Segment Start: Exercise data

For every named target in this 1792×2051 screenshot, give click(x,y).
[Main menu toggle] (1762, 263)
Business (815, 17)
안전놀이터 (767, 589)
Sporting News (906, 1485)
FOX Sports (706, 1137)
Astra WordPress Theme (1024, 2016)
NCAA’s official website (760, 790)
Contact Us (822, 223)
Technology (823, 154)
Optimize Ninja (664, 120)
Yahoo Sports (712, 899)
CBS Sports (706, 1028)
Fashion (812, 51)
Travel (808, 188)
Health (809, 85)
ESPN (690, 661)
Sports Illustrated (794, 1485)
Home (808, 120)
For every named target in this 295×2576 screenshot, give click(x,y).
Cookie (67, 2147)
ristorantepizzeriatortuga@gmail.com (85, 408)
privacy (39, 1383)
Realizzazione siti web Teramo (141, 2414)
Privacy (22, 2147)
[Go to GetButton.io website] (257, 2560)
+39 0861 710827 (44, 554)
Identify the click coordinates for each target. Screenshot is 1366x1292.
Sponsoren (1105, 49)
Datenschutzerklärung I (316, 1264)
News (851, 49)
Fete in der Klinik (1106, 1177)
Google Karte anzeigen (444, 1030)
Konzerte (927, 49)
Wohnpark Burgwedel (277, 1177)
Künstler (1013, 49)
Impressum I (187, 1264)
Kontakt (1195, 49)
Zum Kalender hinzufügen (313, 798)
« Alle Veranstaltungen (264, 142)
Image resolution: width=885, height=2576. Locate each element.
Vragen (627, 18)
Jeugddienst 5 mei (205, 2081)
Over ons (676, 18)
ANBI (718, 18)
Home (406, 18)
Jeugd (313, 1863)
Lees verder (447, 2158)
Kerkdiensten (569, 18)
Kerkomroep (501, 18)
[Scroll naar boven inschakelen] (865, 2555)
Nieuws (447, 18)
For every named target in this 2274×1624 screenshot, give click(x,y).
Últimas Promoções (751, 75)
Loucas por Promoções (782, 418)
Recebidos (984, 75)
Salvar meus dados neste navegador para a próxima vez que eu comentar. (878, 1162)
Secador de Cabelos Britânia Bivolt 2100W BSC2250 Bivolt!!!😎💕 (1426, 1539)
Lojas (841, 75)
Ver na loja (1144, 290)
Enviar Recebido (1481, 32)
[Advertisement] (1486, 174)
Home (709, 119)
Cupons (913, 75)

Segment End: Exercise data

To do: Nothing in the listing should be left out; repeat it exactly.

Answer:
For every named target in this 1792×2051 screenshot, give click(x,y).
[Main menu toggle] (1762, 263)
Business (815, 17)
안전놀이터 (767, 589)
Sporting News (906, 1485)
FOX Sports (706, 1137)
Astra WordPress Theme (1024, 2016)
NCAA’s official website (760, 790)
Contact Us (822, 223)
Technology (823, 154)
Optimize Ninja (664, 120)
Yahoo Sports (712, 899)
CBS Sports (706, 1028)
Fashion (812, 51)
Travel (808, 188)
Health (809, 85)
ESPN (690, 661)
Sports Illustrated (794, 1485)
Home (808, 120)
For every named target in this 295×2576 screenshot, give click(x,y).
Cookie (67, 2147)
ristorantepizzeriatortuga@gmail.com (85, 408)
privacy (39, 1383)
Realizzazione siti web Teramo (141, 2414)
Privacy (22, 2147)
[Go to GetButton.io website] (257, 2560)
+39 0861 710827 (44, 554)
Identify the click coordinates for each target. Screenshot is 1366x1292.
Sponsoren (1105, 49)
Datenschutzerklärung I (316, 1264)
News (851, 49)
Fete in der Klinik (1106, 1177)
Google Karte anzeigen (444, 1030)
Konzerte (927, 49)
Wohnpark Burgwedel (277, 1177)
Künstler (1013, 49)
Impressum I (187, 1264)
Kontakt (1195, 49)
Zum Kalender hinzufügen (313, 798)
« Alle Veranstaltungen (264, 142)
Image resolution: width=885, height=2576. Locate each element.
Vragen (627, 18)
Jeugddienst 5 mei (205, 2081)
Over ons (676, 18)
ANBI (718, 18)
Home (406, 18)
Jeugd (313, 1863)
Lees verder (447, 2158)
Kerkdiensten (569, 18)
Kerkomroep (501, 18)
[Scroll naar boven inschakelen] (865, 2555)
Nieuws (447, 18)
For every named target in this 2274×1624 screenshot, give click(x,y).
Últimas Promoções (751, 75)
Loucas por Promoções (782, 418)
Recebidos (984, 75)
Salvar meus dados neste navegador para a próxima vez que eu comentar. (878, 1162)
Secador de Cabelos Britânia Bivolt 2100W BSC2250 Bivolt!!!😎💕 (1426, 1539)
Lojas (841, 75)
Ver na loja (1144, 290)
Enviar Recebido (1481, 32)
[Advertisement] (1486, 174)
Home (709, 119)
Cupons (913, 75)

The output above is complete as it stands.